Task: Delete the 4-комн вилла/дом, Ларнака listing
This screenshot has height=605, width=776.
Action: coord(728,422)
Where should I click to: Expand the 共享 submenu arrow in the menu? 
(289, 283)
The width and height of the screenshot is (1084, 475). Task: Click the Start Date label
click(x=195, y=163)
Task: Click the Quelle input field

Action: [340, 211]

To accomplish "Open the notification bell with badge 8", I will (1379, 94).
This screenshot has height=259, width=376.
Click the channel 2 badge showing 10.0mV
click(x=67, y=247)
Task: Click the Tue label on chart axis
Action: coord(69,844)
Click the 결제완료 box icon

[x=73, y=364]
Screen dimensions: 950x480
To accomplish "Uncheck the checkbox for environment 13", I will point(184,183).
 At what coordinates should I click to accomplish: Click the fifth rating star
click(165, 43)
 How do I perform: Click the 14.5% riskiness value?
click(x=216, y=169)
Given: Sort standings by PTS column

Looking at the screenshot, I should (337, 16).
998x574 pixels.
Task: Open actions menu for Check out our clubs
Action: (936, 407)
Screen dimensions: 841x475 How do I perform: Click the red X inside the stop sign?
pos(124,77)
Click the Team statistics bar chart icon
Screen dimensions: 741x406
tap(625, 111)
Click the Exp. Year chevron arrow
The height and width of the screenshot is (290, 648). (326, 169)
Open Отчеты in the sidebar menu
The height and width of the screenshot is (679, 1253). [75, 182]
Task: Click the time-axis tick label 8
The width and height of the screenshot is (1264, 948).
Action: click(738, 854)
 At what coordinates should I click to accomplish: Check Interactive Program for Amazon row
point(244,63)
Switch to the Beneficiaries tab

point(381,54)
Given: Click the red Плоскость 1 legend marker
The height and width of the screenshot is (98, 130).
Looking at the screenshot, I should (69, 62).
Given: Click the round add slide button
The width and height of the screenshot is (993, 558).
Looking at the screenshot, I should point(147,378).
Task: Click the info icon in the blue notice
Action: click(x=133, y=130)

┄┄┄┄┄┄┄┄┄┄┄┄┄┄┄┄┄┄┄┄

Short task: Copy out the records above line for line, with no changes.

Answer to this task:
Task: Delete the 4-комн вилла/дом, Ларнака listing
This screenshot has height=605, width=776.
Action: coord(728,422)
Where should I click to: Expand the 共享 submenu arrow in the menu? 
(289, 283)
The width and height of the screenshot is (1084, 475). Task: Click the Start Date label
click(x=195, y=163)
Task: Click the Quelle input field

Action: [340, 211]

To accomplish "Open the notification bell with badge 8", I will (1379, 94).
This screenshot has height=259, width=376.
Click the channel 2 badge showing 10.0mV
click(x=67, y=247)
Task: Click the Tue label on chart axis
Action: coord(69,844)
Click the 결제완료 box icon

[x=73, y=364]
Screen dimensions: 950x480
To accomplish "Uncheck the checkbox for environment 13", I will point(184,183).
 At what coordinates should I click to accomplish: Click the fifth rating star
click(165, 43)
 How do I perform: Click the 14.5% riskiness value?
click(x=216, y=169)
Given: Sort standings by PTS column

Looking at the screenshot, I should (337, 16).
998x574 pixels.
Task: Open actions menu for Check out our clubs
Action: (936, 407)
Screen dimensions: 841x475 How do I perform: Click the red X inside the stop sign?
pos(124,77)
Click the Team statistics bar chart icon
Screen dimensions: 741x406
tap(625, 111)
Click the Exp. Year chevron arrow
The height and width of the screenshot is (290, 648). (326, 169)
Open Отчеты in the sidebar menu
The height and width of the screenshot is (679, 1253). [75, 182]
Task: Click the time-axis tick label 8
The width and height of the screenshot is (1264, 948).
Action: click(738, 854)
 At what coordinates should I click to accomplish: Check Interactive Program for Amazon row
point(244,63)
Switch to the Beneficiaries tab

point(381,54)
Given: Click the red Плоскость 1 legend marker
The height and width of the screenshot is (98, 130).
Looking at the screenshot, I should (69, 62).
Given: Click the round add slide button
The width and height of the screenshot is (993, 558).
Looking at the screenshot, I should point(147,378).
Task: Click the info icon in the blue notice
Action: click(x=133, y=130)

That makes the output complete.